Tâches demandées>
**a)** Dans la chronique sur Rachida Dati, à combien de gouvernements la ministre en est-elle désormais, et en combien de temps ?
**b)** Rédigez la suite de la chronique sur Rachida Dati, à partir de l'endroit où elle s'arrête.

===== Extrait choisi

Pourquoi la ministre de la culture s’autorise-t-elle des mots violents pour qualifier le secteur dont elle est chargée ? Parce qu’elle pense qu’elle en tirera profit lors de la campagne des élections municipales à Paris, affirme dans sa chronique Michel Guerrin, rédacteur en chef au « Monde ».
Nous avons rencontré Rachida Dati fin septembre à son bureau – pas dans un bar, on ne sait jamais –, alors qu’elle était fragile ministre démissionnaire, entre la chute de Bayrou et la nomination de Lecornu I. On n’a pas vraiment vu la différence avec une cheffe en activité. La voilà désormais à son cinquième gouvernement en dix-huit mois. Elle semble inoxydable et pourtant son statut est bizarre, tant son action culturelle intéresse moins que le reste.
Le reste, c’est la façon dont elle considère le milieu dont elle est chargée, le chemin qu’elle trace à coups de saillies vers la privatisation de l’audiovisuel public, ses ennuis judiciaires, les procès qu’elle intente à des journaux tout en défendant la liberté d’expression, ses bisbilles avec son parti, Les Républicains, et, grosse cerise sur le gâteau, sa campagne pour la Mairie de Paris, qu’elle pourrait mener sans quitter son maroquin, ce qui est permis mais ne manquera pas d’indigner.

==========
===== Lignes de données

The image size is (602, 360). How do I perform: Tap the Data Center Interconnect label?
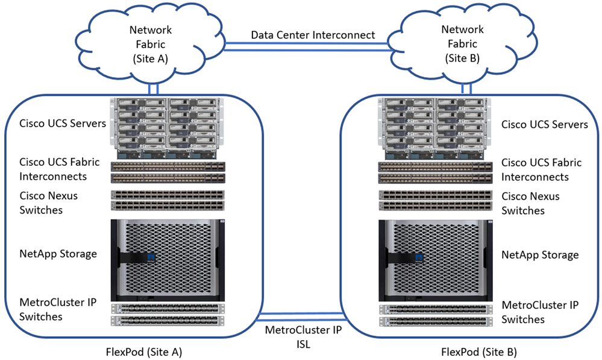coord(313,35)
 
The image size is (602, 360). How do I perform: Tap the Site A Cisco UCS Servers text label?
coord(63,124)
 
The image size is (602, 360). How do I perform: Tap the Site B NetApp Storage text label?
coord(540,255)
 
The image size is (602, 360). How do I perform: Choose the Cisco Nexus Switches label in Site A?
coord(49,203)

==========

Résultats attendus>
**a)** Elle en est à son cinquième gouvernement en dix-huit mois.

**b)**
On en a vu, des ministres de la culture qui, dans le bureau doré de la rue de Valois, avec vue imprenable sur le Palais-Royal et les colonnes de Buren, avaient le complexe du gestionnaire face au créateur. Ils transpiraient la trouille. Ils avaient peur d’en prendre plein la figure lors d’une cérémonie des Césars, de se faire allumer au Festival d’Avignon, de se coltiner une grève des intermittents, d’annoncer une baisse de crédits à un patron de théâtre, d’être moqués à la télévision par une star de cinéma.
Mépris ou détestation
Ecouter Dati une bonne heure, c’est constater qu’elle a inversé les rôles. Elle n’a pas peur des artistes – de pas grand monde, du reste. Ce sont eux qui ont peur d’elle. Ils le disent peu, afin de protéger une subvention dans une époque rude, tout en confiant en privé leur mépris ou leur détestation. Le cahier des sobriquets est fourni : incompétente, démagogue, populiste, menteuse, en voie de trumpisation, etc. On la verrait bien endosser la formule rageuse de Maurice Pialat après avoir reçu, sous les sifflets, la Palme d’or 1987 pour le film Sous le soleil de Satan : « Si vous ne m’aimez pas, je peux vous dire que je ne vous aime pas non plus. »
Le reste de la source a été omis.